* _Exercise prompt_: Go through the data that follows and restate each line exactly as it reads.

Saved entries:
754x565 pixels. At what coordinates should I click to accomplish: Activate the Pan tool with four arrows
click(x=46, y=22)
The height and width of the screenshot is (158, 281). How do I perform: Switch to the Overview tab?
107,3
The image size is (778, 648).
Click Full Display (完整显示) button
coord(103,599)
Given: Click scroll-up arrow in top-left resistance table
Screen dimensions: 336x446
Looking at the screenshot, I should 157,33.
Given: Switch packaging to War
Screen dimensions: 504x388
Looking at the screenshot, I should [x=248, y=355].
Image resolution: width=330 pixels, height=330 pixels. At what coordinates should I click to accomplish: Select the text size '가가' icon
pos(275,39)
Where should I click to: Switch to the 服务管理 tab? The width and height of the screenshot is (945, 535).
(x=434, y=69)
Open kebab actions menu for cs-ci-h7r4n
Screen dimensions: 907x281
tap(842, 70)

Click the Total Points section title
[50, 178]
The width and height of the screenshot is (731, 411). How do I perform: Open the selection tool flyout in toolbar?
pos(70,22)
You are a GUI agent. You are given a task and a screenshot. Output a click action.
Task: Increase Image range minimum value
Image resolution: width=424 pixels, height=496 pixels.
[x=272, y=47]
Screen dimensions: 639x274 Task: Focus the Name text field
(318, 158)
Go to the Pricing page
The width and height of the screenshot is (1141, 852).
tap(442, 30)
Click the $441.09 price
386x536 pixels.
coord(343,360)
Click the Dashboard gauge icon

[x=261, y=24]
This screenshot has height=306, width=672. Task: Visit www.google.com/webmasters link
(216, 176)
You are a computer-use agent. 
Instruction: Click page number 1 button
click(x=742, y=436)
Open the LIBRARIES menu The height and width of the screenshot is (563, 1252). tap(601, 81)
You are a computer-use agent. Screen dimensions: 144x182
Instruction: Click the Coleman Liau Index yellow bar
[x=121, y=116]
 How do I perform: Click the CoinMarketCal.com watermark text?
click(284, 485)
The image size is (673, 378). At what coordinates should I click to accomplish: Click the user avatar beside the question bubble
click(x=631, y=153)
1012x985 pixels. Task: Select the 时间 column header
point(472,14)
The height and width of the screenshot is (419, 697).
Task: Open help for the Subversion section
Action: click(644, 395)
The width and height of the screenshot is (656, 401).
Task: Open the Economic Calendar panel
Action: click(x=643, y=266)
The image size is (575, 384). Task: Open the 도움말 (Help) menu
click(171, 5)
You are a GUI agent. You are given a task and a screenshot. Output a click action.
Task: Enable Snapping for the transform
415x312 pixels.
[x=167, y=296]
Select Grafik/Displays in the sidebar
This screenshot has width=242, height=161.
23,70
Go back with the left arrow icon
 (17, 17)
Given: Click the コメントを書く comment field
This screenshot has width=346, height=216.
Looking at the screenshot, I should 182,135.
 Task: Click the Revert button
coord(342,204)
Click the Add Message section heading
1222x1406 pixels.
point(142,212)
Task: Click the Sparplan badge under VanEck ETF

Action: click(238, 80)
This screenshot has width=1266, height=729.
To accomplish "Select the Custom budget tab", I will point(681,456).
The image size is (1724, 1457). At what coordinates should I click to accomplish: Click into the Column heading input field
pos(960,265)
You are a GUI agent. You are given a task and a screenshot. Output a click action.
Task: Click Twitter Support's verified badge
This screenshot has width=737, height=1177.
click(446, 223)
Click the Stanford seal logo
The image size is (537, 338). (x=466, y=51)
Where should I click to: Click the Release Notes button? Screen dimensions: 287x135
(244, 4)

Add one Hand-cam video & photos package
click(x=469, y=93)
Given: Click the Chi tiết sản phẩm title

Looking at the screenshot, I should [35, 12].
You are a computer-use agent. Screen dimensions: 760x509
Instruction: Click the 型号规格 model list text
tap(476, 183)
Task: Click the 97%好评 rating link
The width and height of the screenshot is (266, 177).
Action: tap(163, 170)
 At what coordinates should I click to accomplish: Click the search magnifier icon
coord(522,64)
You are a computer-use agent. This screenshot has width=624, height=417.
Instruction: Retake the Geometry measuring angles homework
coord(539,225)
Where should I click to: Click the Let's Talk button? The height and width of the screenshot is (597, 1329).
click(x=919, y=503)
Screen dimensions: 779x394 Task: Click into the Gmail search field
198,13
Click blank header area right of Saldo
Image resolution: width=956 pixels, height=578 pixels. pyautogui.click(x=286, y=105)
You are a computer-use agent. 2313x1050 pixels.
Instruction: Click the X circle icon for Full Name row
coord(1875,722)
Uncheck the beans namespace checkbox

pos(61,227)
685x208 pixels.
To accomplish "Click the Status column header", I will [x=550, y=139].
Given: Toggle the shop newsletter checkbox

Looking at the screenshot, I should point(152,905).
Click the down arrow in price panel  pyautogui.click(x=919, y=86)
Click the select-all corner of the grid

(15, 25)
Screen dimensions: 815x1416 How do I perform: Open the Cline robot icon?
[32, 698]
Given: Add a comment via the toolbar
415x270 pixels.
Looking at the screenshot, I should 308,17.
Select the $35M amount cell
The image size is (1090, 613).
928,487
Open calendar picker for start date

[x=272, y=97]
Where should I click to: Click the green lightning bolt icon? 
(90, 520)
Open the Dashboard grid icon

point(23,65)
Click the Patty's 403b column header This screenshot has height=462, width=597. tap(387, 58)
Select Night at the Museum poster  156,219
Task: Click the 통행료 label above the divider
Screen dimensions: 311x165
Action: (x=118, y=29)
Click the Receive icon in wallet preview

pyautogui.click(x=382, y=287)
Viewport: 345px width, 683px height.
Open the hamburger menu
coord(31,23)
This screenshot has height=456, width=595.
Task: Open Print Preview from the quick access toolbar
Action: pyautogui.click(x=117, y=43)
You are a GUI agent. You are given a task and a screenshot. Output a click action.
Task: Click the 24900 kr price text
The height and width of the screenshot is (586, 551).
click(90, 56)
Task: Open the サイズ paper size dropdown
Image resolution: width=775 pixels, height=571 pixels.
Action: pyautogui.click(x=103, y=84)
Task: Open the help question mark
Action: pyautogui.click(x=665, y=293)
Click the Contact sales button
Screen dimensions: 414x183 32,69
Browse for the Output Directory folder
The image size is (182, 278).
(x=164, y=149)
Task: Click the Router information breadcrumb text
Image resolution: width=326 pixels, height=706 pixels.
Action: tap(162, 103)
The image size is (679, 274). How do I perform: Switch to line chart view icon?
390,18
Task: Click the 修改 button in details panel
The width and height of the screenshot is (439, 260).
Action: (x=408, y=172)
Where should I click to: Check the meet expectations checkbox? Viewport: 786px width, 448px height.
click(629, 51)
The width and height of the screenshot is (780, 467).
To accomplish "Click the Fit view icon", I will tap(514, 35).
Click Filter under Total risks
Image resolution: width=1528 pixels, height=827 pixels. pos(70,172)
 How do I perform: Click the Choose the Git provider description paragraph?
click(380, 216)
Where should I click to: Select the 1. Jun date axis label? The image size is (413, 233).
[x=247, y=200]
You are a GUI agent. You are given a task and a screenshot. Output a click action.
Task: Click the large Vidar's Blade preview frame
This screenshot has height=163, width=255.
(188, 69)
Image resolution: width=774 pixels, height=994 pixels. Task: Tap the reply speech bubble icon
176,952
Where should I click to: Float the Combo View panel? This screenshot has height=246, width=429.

* _Expected answer_:
754x565 pixels. At what coordinates should I click to accomplish: Activate the Pan tool with four arrows
click(x=46, y=22)
The height and width of the screenshot is (158, 281). How do I perform: Switch to the Overview tab?
107,3
The image size is (778, 648).
Click Full Display (完整显示) button
coord(103,599)
Given: Click scroll-up arrow in top-left resistance table
Screen dimensions: 336x446
Looking at the screenshot, I should 157,33.
Given: Switch packaging to War
Screen dimensions: 504x388
Looking at the screenshot, I should [x=248, y=355].
Image resolution: width=330 pixels, height=330 pixels. At what coordinates should I click to accomplish: Select the text size '가가' icon
pos(275,39)
Where should I click to: Switch to the 服务管理 tab? The width and height of the screenshot is (945, 535).
(x=434, y=69)
Open kebab actions menu for cs-ci-h7r4n
Screen dimensions: 907x281
tap(842, 70)

Click the Total Points section title
[50, 178]
The width and height of the screenshot is (731, 411). How do I perform: Open the selection tool flyout in toolbar?
pos(70,22)
You are a GUI agent. You are given a task and a screenshot. Output a click action.
Task: Increase Image range minimum value
Image resolution: width=424 pixels, height=496 pixels.
[x=272, y=47]
Screen dimensions: 639x274 Task: Focus the Name text field
(318, 158)
Go to the Pricing page
The width and height of the screenshot is (1141, 852).
tap(442, 30)
Click the $441.09 price
386x536 pixels.
coord(343,360)
Click the Dashboard gauge icon

[x=261, y=24]
This screenshot has height=306, width=672. Task: Visit www.google.com/webmasters link
(216, 176)
You are a computer-use agent. 
Instruction: Click page number 1 button
click(x=742, y=436)
Open the LIBRARIES menu The height and width of the screenshot is (563, 1252). tap(601, 81)
You are a computer-use agent. Screen dimensions: 144x182
Instruction: Click the Coleman Liau Index yellow bar
[x=121, y=116]
 How do I perform: Click the CoinMarketCal.com watermark text?
click(284, 485)
The image size is (673, 378). At what coordinates should I click to accomplish: Click the user avatar beside the question bubble
click(x=631, y=153)
1012x985 pixels. Task: Select the 时间 column header
point(472,14)
The height and width of the screenshot is (419, 697).
Task: Open help for the Subversion section
Action: click(644, 395)
The width and height of the screenshot is (656, 401).
Task: Open the Economic Calendar panel
Action: click(x=643, y=266)
The image size is (575, 384). Task: Open the 도움말 (Help) menu
click(171, 5)
You are a GUI agent. You are given a task and a screenshot. Output a click action.
Task: Enable Snapping for the transform
415x312 pixels.
[x=167, y=296]
Select Grafik/Displays in the sidebar
This screenshot has width=242, height=161.
23,70
Go back with the left arrow icon
 (17, 17)
Given: Click the コメントを書く comment field
This screenshot has width=346, height=216.
Looking at the screenshot, I should 182,135.
 Task: Click the Revert button
coord(342,204)
Click the Add Message section heading
1222x1406 pixels.
point(142,212)
Task: Click the Sparplan badge under VanEck ETF

Action: click(238, 80)
This screenshot has width=1266, height=729.
To accomplish "Select the Custom budget tab", I will point(681,456).
The image size is (1724, 1457). At what coordinates should I click to accomplish: Click into the Column heading input field
pos(960,265)
You are a GUI agent. You are given a task and a screenshot. Output a click action.
Task: Click Twitter Support's verified badge
This screenshot has width=737, height=1177.
click(446, 223)
Click the Stanford seal logo
The image size is (537, 338). (x=466, y=51)
Where should I click to: Click the Release Notes button? Screen dimensions: 287x135
(244, 4)

Add one Hand-cam video & photos package
click(x=469, y=93)
Given: Click the Chi tiết sản phẩm title

Looking at the screenshot, I should [35, 12].
You are a computer-use agent. Screen dimensions: 760x509
Instruction: Click the 型号规格 model list text
tap(476, 183)
Task: Click the 97%好评 rating link
The width and height of the screenshot is (266, 177).
Action: tap(163, 170)
 At what coordinates should I click to accomplish: Click the search magnifier icon
coord(522,64)
You are a computer-use agent. This screenshot has width=624, height=417.
Instruction: Retake the Geometry measuring angles homework
coord(539,225)
Where should I click to: Click the Let's Talk button? The height and width of the screenshot is (597, 1329).
click(x=919, y=503)
Screen dimensions: 779x394 Task: Click into the Gmail search field
198,13
Click blank header area right of Saldo
Image resolution: width=956 pixels, height=578 pixels. pyautogui.click(x=286, y=105)
You are a computer-use agent. 2313x1050 pixels.
Instruction: Click the X circle icon for Full Name row
coord(1875,722)
Uncheck the beans namespace checkbox

pos(61,227)
685x208 pixels.
To accomplish "Click the Status column header", I will [x=550, y=139].
Given: Toggle the shop newsletter checkbox

Looking at the screenshot, I should point(152,905).
Click the down arrow in price panel  pyautogui.click(x=919, y=86)
Click the select-all corner of the grid

(15, 25)
Screen dimensions: 815x1416 How do I perform: Open the Cline robot icon?
[32, 698]
Given: Add a comment via the toolbar
415x270 pixels.
Looking at the screenshot, I should 308,17.
Select the $35M amount cell
The image size is (1090, 613).
928,487
Open calendar picker for start date

[x=272, y=97]
Where should I click to: Click the green lightning bolt icon? 
(90, 520)
Open the Dashboard grid icon

point(23,65)
Click the Patty's 403b column header This screenshot has height=462, width=597. tap(387, 58)
Select Night at the Museum poster  156,219
Task: Click the 통행료 label above the divider
Screen dimensions: 311x165
Action: (x=118, y=29)
Click the Receive icon in wallet preview

pyautogui.click(x=382, y=287)
Viewport: 345px width, 683px height.
Open the hamburger menu
coord(31,23)
This screenshot has height=456, width=595.
Task: Open Print Preview from the quick access toolbar
Action: pyautogui.click(x=117, y=43)
You are a GUI agent. You are given a task and a screenshot. Output a click action.
Task: Click the 24900 kr price text
The height and width of the screenshot is (586, 551).
click(90, 56)
Task: Open the サイズ paper size dropdown
Image resolution: width=775 pixels, height=571 pixels.
Action: pyautogui.click(x=103, y=84)
Task: Open the help question mark
Action: pyautogui.click(x=665, y=293)
Click the Contact sales button
Screen dimensions: 414x183 32,69
Browse for the Output Directory folder
The image size is (182, 278).
(x=164, y=149)
Task: Click the Router information breadcrumb text
Image resolution: width=326 pixels, height=706 pixels.
Action: tap(162, 103)
The image size is (679, 274). How do I perform: Switch to line chart view icon?
390,18
Task: Click the 修改 button in details panel
The width and height of the screenshot is (439, 260).
Action: (x=408, y=172)
Where should I click to: Check the meet expectations checkbox? Viewport: 786px width, 448px height.
click(629, 51)
The width and height of the screenshot is (780, 467).
To accomplish "Click the Fit view icon", I will tap(514, 35).
Click Filter under Total risks
Image resolution: width=1528 pixels, height=827 pixels. pos(70,172)
 How do I perform: Click the Choose the Git provider description paragraph?
click(380, 216)
Where should I click to: Select the 1. Jun date axis label? The image size is (413, 233).
[x=247, y=200]
You are a GUI agent. You are given a task and a screenshot. Output a click action.
Task: Click the large Vidar's Blade preview frame
This screenshot has height=163, width=255.
(188, 69)
Image resolution: width=774 pixels, height=994 pixels. Task: Tap the reply speech bubble icon
176,952
Where should I click to: Float the Combo View panel? This screenshot has height=246, width=429.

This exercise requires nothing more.